Compiti da svolgere:
1. Risponda alle seguenti domande sul testo relativo al pronto soccorso del personale a bordo treno:
(a) In quale decreto, secondo l'autore, sono contenuti i principi generali della prevenzione?
(b) A quali pericoli si è cercato finora di porre rimedio analizzando il soccorso ai treni?
(c) Quale figura è prevista in funzione di secondo agente quando si introduce l'agente unico?
2. Prosegua il testo sul pronto soccorso ai lavoratori a bordo treno, cominciando dopo l'ultima frase riportata.

Testo da leggere:
------------------------------------------------------------

Innovazioni nel trasporto ferroviario e sicurezza sul lavoro:
l’applicazione del D.M. n. 388/2003 al personale a bordo treno


di Beniamino Deidda
Procuratore generale presso la Corte di Appello di Trieste

Urbino, 17 novembre 2007



1.
Il tema del pronto soccorso dei lavoratori a bordo di un treno va affrontato paradossalmente tenendo conto dei principii generali della prevenzione contenuti nel decreto 626/94 piuttosto che delle misure specifiche contenute nel regolamento n. 388 del 2003. E’ vero che il regolamento contiene una specificazione dell’obbligo del datore di lavoro di elaborare le procedure dirette a soccorrere chi sia rimasto vittima di un incidente; ma nel caso di lavoratori che si trovano sul treno siamo di fronte ad una serie di situazioni del tutto particolari che non sono previste nel D. 388 e richiedono un’applicazione specifica desunta da principii generali. Il treno non è uno stabilimento, non è un ufficio, non è un capannone, non è cioè uno dei tradizionali luoghi di lavoro, ma è uno spazio destinato al trasporto di passeggeri o di merci la cui caratteristica principale è quella appunto di viaggiare, cioè di spostarsi più o meno velocemente da un luogo ad un altro.

Il tema non è stato oggetto di molte riflessioni, dal momento che il soccorso ai treni, in caso di incidente o di disastro, sinora è sempre stato argomento analizzato quasi esclusivamente per porre rimedio ai pericoli per l’incolumità dei passeggeri o a quelli di possibile paralisi del traffico ferroviario, piuttosto che al soccorso dei singoli lavoratori dipendenti dalle ferrovie. In questo senso si sono mosse le istruzioni e direttive destinate ad istituire l’organizzazione per il soccorso da parte delle imprese ferroviarie.

Invece il tema odierno è proprio quello tradizionalmente trascurato: cioè l’organizzazione della sicurezza per i lavoratori, sia che essi viaggino da soli, sia che essi esercitino le loro mansioni in compagnia di altri lavoratori. Non c’è dubbio che in materia di organizzazione del soccorso ai lavoratori non è indifferente il fatto che vi siano due o più lavoratori a condurre il treno oppure vi sia il cosiddetto agente unico. Vero è che l’introduzione di quest’ultima figura è circondata da cautele particolari, quale ad esempio la presenza, in funzione di secondo agente, del capotreno con obbligo di coadiuvare il macchinista nella guida del veicolo. Finora, per quanto se ne sa, è stato previsto un utilizzo dell’agente unico assai limitato, con particolari orari di lavoro che non prevedono l’utilizzazione in ora notturna.

Sembra anche che nei treni che adottano il sistema di controllo della marcia del treno (S.C.M.T.), sia prevista la possibilità che il capotreno lasci la cabina di guida per attendere alle sue ordinarie mansioni su tutto il convoglio. La particolarità delle situazioni che si possono verificare durante la guida del treno porterebbero ad escludere la possibilità di utilizzare l’agente unico sui treni merci o comunque su quei convogli che non consentono il passaggio tra le carrozze e la cabina di guida, dal momento che il conducente resterebbe isolato e non potrebbe essere in nessun caso soccorso.

------------------------------------------------------------

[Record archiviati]
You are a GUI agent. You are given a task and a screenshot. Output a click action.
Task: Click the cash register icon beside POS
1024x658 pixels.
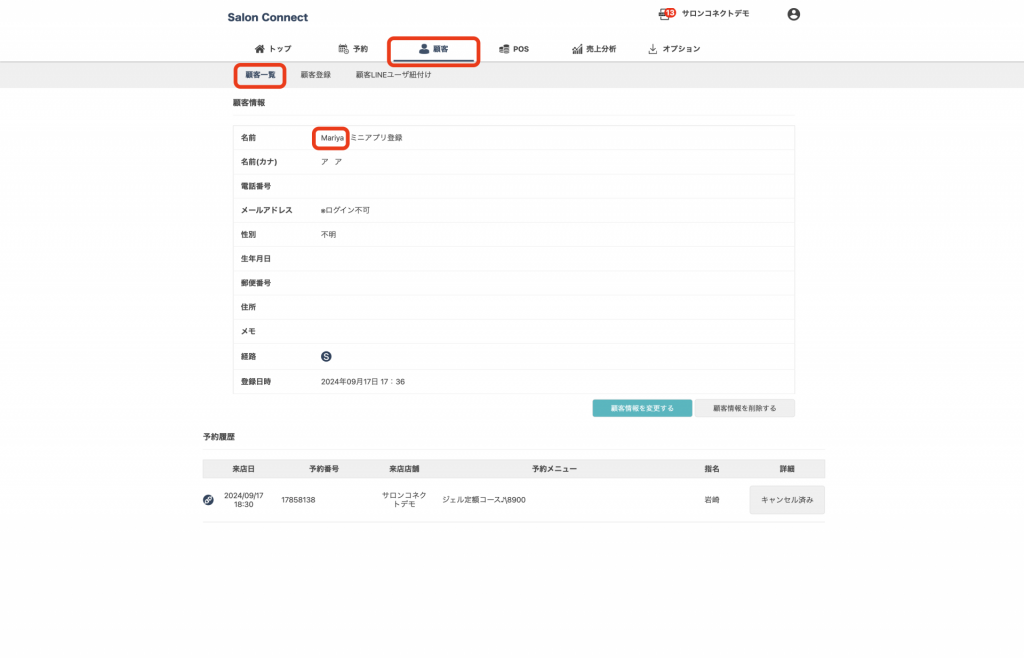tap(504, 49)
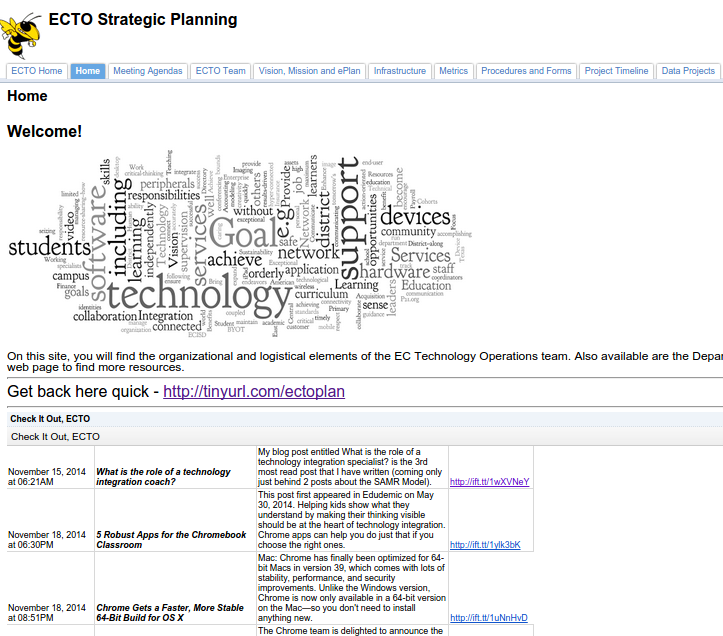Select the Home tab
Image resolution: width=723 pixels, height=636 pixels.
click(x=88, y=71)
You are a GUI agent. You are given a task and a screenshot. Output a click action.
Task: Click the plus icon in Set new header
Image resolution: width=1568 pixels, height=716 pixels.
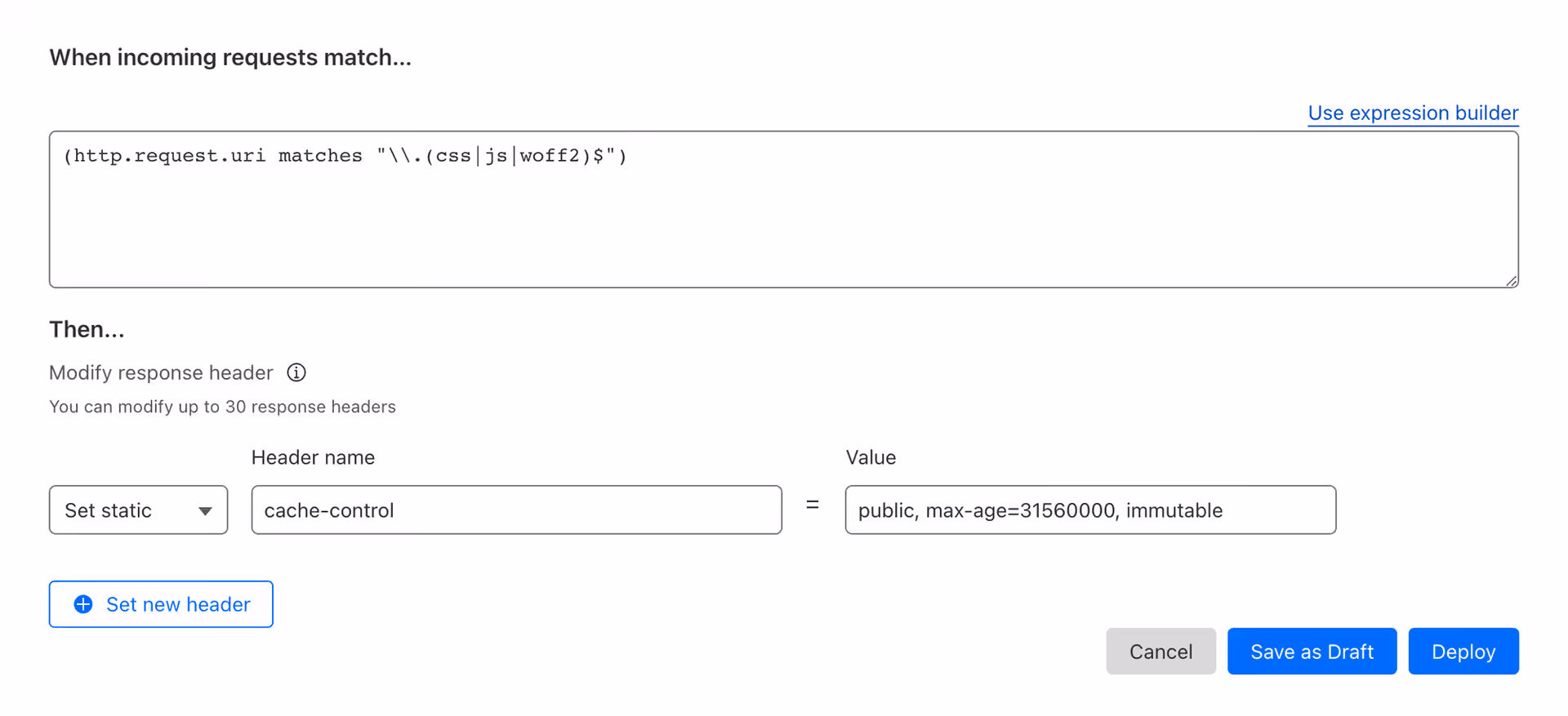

------------------------------------------------------------

Risposte scritte:
1.
(a) Nel decreto 626/94.
(b) Ai pericoli per l'incolumità dei passeggeri e a quelli di possibile paralisi del traffico ferroviario.
(c) Il capotreno, con l'obbligo di coadiuvare il macchinista nella guida del veicolo.

2.
2. Risulta dunque chiaro che la particolarità delle lavorazioni che si svolgono a bordo di un treno impongono un “adattamento” alle singole ipotesi in cui può venire in rilievo l’esigenza del primo soccorso al lavoratore che si trovi a bordo del treno. L’adattamento non può che consistere nel trarre dai principii generali del sistema prevenzionale di tutela della salute e sicurezza dei lavoratori, le indicazioni specifiche che possono essere applicate in questa speciale materia.

Va ricordato che, in tema di pronto soccorso, il D. 626 al capo III prevede che il datore di lavoro organizzi il soccorso stesso con i servizi pubblici competenti in tema di salvataggio, lotta antincendio, gestione dell’emergenza e servizi sanitari e che assuma le misure adeguate in relazione alle dimensioni dell’impresa e ai rischi specifici dell’azienda o dell’unità produttiva. Si aggiunga che l’art. 15 stabilisce che tale organizzazione va approntata sentito il medico competente e “tenendo conto delle altre eventuali persone presenti sui luoghi di lavoro e stabilendo i necessari rapporti con i servizi esterni anche per il trasporto dei lavoratori infortunati”.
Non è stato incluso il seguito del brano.